Даша уже стояла в дверях, строгая, замкнутая, неумолимая, как все няньки, когда их детям пора спать.
– Идем, Петя! Видишь, у мамы головка болит. Нельзя ее огорчать!
Нина пошла и легла. Бред захлестывал ее.
У нее было странное чувство нереальности мира, того, что вещи выходят из своих осей и их подбрасывает в такт пульсу. Звуки – сдвинутый стул, хлопнувшая дверь – стали резкими и жесткими, как звук бича. Даже собственный голос звучал как чужой.
И только что она закрыла глаза, как появились желтое актерское фойе в театре и почему-то буфет с матовыми рядами серебра. Потом – бегущее стадо овец, потом – волны. Нет, так не годится, подумала она и крикнула:
– Гриша!
Он пришел и остановился возле двери.
– Ты… завтра позвони с утра в амбулаторию… как бы у меня… – Мысли у нее путались, и она говорила уже с трудом. – Не надо было столько ходить по улицам.
– А… – начал он и осекся.
– Ну, конечно, шаталась, дура, по улицам, – сердито и просто ответила она и поморщилась от боли, – а потом поехали с Ленкой к ее тетке, там еще померзла. А ты уж невесть что и подумал, глупый. Нет его, уж и в Москве нет… Он…
И это были последние разумные слова, дальше уже поползли пауки.
*
Париж! Париж!
Как хорошо работается рано утром, когда еще только что встало солнце, небо зеленовато, листы в саду тихие и задумчивые и в устье каждого стоит круглая чистая капля, когда зяблики и щеглы порхают и ходят прямо по дорожкам, а в соседнем садике вполголоса разговаривают две старушки – молочница и семидесятилетняя жена содержателя бистро, а ты встал сам, включил плитку, сварил себе кофе, раскусил редиску и пишешь, сидя в халате и туфлях, и черт с ними, с противниками, – пусть себе гавкают. Но:
– Ваше преподобие, – сказала Марта из коридора, – к вам ведь опять тот.
Лафортюн, красивый, синеволосый, похожий на индейца, повернул голову и, продолжая писать, спокойно спросил:
– И опять не называет своей фамилии?
– Нет! – Лафортюн все писал. – Сказать, что вы спите?
– Попросите его подождать. Я сейчас.
Он дописал фразу до конца, перечитал ее, аккуратно промокнул ее пресс-папье, встал, оправил перед зеркалом ворот халата и неторопливо прошел в приемную. Хотя солнце еще было низко, в приемной сверкали стекло и бронза – всю стену занимало большое окно. Раньше здесь помещался специальный шкаф с немецкой Богословской энциклопедией, сорокатомным французским словарем святых и толстым томом булл и церковных уложений – сейчас осталась только Богословская энциклопедия, а все остальное заменили другие книги.
Когда Лафортюн вошел, посетитель стоял и приглядывался к заглавиям.
– Здравствуйте, – радушно в затылок сказал Лафортюн. – Мы, кажется…
Затылок гостя и в самом деле показался ему знакомым.

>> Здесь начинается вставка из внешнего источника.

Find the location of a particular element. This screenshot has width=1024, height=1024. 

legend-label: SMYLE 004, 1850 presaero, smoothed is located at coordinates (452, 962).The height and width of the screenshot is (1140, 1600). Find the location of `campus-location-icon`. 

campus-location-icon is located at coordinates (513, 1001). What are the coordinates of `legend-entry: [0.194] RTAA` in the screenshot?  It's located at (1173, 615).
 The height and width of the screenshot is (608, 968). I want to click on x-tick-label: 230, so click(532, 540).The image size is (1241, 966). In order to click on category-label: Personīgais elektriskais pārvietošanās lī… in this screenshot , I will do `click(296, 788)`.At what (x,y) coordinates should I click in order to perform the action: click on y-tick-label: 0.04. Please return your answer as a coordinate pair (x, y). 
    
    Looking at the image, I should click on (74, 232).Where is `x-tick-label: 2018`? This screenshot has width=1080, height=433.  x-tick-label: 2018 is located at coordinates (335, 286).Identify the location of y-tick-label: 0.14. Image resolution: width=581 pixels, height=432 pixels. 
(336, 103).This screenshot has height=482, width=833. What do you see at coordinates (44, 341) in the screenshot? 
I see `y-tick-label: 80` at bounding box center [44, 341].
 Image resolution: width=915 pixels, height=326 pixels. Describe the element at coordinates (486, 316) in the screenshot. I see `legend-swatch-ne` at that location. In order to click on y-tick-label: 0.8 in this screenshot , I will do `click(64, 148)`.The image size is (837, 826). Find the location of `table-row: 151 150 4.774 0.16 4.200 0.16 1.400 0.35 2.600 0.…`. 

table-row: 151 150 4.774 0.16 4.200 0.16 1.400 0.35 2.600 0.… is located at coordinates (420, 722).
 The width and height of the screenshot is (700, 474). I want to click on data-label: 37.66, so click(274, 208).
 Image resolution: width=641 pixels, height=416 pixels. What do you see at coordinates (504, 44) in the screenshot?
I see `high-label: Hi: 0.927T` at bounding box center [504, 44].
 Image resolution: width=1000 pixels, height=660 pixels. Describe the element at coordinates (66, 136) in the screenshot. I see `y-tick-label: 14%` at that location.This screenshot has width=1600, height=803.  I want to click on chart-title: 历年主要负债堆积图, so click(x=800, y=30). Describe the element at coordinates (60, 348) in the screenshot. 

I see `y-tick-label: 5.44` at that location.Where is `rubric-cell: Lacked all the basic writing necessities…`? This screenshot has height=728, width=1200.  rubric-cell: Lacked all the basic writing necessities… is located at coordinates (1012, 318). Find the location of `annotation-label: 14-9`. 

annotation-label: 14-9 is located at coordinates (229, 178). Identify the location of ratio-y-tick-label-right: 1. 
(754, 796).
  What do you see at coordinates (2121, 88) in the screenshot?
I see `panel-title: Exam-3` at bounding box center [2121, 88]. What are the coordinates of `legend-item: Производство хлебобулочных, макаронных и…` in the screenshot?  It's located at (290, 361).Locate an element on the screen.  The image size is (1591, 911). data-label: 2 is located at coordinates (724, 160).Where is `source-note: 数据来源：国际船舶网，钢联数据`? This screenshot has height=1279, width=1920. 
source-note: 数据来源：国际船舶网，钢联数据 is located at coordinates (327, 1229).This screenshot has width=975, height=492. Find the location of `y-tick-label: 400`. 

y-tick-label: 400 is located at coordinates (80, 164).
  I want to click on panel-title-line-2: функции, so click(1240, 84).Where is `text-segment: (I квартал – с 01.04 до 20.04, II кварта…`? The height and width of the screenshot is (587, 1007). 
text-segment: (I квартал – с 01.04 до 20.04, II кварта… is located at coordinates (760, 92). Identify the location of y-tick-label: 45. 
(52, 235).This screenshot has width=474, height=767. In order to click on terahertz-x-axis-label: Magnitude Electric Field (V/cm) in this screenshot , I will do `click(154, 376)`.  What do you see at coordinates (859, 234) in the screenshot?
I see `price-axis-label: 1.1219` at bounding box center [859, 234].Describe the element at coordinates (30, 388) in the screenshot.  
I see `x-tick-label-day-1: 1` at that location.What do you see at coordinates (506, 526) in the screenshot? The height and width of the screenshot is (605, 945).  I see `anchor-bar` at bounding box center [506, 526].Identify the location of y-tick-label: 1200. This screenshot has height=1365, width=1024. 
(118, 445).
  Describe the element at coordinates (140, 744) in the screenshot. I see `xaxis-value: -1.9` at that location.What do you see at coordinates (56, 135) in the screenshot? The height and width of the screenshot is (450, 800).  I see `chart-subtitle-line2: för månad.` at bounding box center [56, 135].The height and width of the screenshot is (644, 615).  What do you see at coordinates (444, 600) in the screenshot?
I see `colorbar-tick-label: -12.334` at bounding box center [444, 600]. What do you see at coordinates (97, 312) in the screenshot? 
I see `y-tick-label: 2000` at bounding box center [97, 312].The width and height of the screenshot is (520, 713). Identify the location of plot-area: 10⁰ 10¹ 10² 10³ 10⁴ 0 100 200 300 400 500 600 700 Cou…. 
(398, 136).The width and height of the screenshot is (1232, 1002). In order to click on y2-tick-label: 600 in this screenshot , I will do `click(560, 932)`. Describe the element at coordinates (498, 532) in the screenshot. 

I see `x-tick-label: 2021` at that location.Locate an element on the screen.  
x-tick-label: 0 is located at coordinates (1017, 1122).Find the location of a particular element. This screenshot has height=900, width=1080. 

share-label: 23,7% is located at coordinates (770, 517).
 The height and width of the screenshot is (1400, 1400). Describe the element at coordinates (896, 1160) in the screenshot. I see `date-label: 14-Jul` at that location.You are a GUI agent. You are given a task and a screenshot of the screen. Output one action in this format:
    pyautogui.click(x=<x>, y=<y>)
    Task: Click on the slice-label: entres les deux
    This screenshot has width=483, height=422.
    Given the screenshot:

Но тут посетитель повернулся к нему и спросил:
– Узнаете?
– Боже мой! – воскликнул Лафортюн в страшном волнении. – Неужели это вы? Николай!
Они крепко обнялись и сели.
– Я знал, что они вас вырвут оттуда, мы с вашим послом были и тут и там, – говорил он, с восторгом смотря на Николая. – Да вы уж, наверное, сами знаете!
– Все знаю, все, – улыбнулся Николай, – вы настоящий друг, ваше преподобие. – Он помрачнел. – И письма Жослена я тоже видел.
Лафортюн вздохнул.
– Да, да, моя вечная кровоточащая рана, их у меня вообще немало, но это самая большая, – он вдруг улыбнулся. – А помните дом с пальмами и фонтанами? И жену? Такую красивую, что за ней бежали мальчишки. Бедняга! Он умер через неделю после вас! – Лафортюн подумал. – А Густав над ямой запел «Марсельезу».
– Он был романтик, – заметил Николай.
– Он был отчаяннейший романтик. Вроде вас, но еще больше представлялся циником и скептиком, – Лафортюн сжал кулак. – И эту смерть над ямой я, поп, никогда не отпущу им. – Он опять подумал. – Разве только когда со святыми дарами приду их напутствовать перед виселицей. Тогда прощу. И то от имени Господня, а не от своего.
– А читали газеты? Судья их прощает – и от себя, и от народа.
– Судья! – грубо усмехнулся Лафортюн. – Судьи эти отсиживались в Алжире и Марокко – так что ж им не прощать?! А вот Жослен, стоя над своей ямой, простил их? А Байер, умирая над мусорным ведром, – его выворачивало перед смертью, простил их? А вы их простили? А жена ваша простила? В этом все и дело. Не всякий имеет право прощать!
Николай засмеялся:
– Вот как, ваше преподобие! А Христос-то велел…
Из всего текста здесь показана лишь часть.